The novel opens after one of the women, Sisi, has been brutally murdered, and the narrative then proceeds, through multiple flash-backs, to tell the interwoven stories of its protagonists.

A powerful exploration of migration, agency, exploitation and dignity, On Black Sisters' Street has received wide critical acclaim. In 2012, it earned its author the prestigious NLNG (Nigeria Liquefied Natural Gas) Prize for Literature.

Published more than fifteen years after Chika left her native Nigeria, Night Dancer (2012), her third novel, is in many ways her most "Nigerian" book to date.
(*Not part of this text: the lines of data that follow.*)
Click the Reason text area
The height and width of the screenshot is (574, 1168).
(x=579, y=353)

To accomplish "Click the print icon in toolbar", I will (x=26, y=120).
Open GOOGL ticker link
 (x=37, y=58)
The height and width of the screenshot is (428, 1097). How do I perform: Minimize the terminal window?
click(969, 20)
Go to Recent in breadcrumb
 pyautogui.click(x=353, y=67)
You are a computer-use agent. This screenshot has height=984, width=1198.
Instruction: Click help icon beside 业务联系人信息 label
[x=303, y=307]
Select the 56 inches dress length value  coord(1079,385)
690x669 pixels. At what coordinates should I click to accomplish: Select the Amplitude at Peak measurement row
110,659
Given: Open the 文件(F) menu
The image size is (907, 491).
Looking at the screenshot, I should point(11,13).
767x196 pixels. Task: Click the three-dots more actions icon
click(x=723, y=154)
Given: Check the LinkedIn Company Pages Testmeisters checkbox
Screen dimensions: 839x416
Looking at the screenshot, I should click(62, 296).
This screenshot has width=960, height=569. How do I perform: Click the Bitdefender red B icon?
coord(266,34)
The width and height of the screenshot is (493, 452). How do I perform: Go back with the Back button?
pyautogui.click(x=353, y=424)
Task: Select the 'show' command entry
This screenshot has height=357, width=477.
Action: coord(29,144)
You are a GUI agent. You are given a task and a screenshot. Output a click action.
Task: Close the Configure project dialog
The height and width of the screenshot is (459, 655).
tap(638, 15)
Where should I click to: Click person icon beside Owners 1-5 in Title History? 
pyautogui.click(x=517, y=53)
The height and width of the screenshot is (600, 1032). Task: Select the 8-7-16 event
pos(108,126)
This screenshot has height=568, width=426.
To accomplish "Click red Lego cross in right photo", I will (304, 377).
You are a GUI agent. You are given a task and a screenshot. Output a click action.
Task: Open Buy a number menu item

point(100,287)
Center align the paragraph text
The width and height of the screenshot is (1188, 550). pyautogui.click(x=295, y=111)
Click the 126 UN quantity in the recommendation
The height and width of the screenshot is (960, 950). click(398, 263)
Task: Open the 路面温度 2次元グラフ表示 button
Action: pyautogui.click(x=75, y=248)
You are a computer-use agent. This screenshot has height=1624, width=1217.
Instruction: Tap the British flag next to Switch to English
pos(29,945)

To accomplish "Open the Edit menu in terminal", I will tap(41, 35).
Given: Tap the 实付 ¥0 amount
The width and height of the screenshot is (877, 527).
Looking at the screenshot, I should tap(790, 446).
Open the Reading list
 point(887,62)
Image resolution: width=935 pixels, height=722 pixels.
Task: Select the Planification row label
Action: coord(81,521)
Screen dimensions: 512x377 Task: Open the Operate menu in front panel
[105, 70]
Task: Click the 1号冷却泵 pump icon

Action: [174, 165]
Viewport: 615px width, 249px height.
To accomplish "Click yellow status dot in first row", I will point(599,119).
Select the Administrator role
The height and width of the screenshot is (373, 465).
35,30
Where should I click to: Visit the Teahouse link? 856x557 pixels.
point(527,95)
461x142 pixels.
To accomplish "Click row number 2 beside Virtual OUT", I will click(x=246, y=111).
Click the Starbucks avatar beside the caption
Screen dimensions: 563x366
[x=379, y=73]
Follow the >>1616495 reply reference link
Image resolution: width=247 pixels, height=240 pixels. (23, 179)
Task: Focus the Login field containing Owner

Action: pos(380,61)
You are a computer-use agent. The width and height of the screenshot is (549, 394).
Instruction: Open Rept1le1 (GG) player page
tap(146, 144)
Set exclusively in the author's country of origin, the book focuses on a young woman, Mma, and her mother, Ezi. As the novel begins, Mma starts reading the letters left to her by the recently deceased Ezi, with whom she had a difficult relationship.

Over the years, Mma indeed blamed her mother for walking out on her father, Mike - a transgressive act that led the two women to become social outcasts. As the story unfolds, however, Mma begins to discover the reasons that led her mother to leave home.

Through the story of its female protagonists, Night Dancer offers a biting critique of patriarchal Nigerian society, in a way that is reminiscent of earlier writers such as Flora Nwapa and Buchi Emecheta. Yet the book also compellingly renews the tradition of the Nigerian novel, most notably through its thematic scope and fragmented form.

Chika's latest book, The Black Messiah, has currently been published only in Dutch translation (as De Zwarte messias, 2013). It centres on the figure of Olaudah Equiano, the famous eighteenth-century slave who, after buying his freedom, became a prominent voice of the abolitionist movement. Equiano is mainly known to contemporary audiences for his memoir, The Interesting Narrative of the Life of Olaudah Equiano, or Gustavus Vassa, the African, Written by Himself (1789).

Chika, who first heard of Equiano when she was fourteen, chose the medium of fiction to explore some of the more personal aspects of Equiano's life, such as his ardent wish to assimilate into white society or his grief following the death of his white English wife. As Chika said in an interview with the Flemish channel VRT, even if The Black Messiah deals with a historical figure, its central themes - racism, human trafficking, and the desire to belong - are eminently contemporary concerns.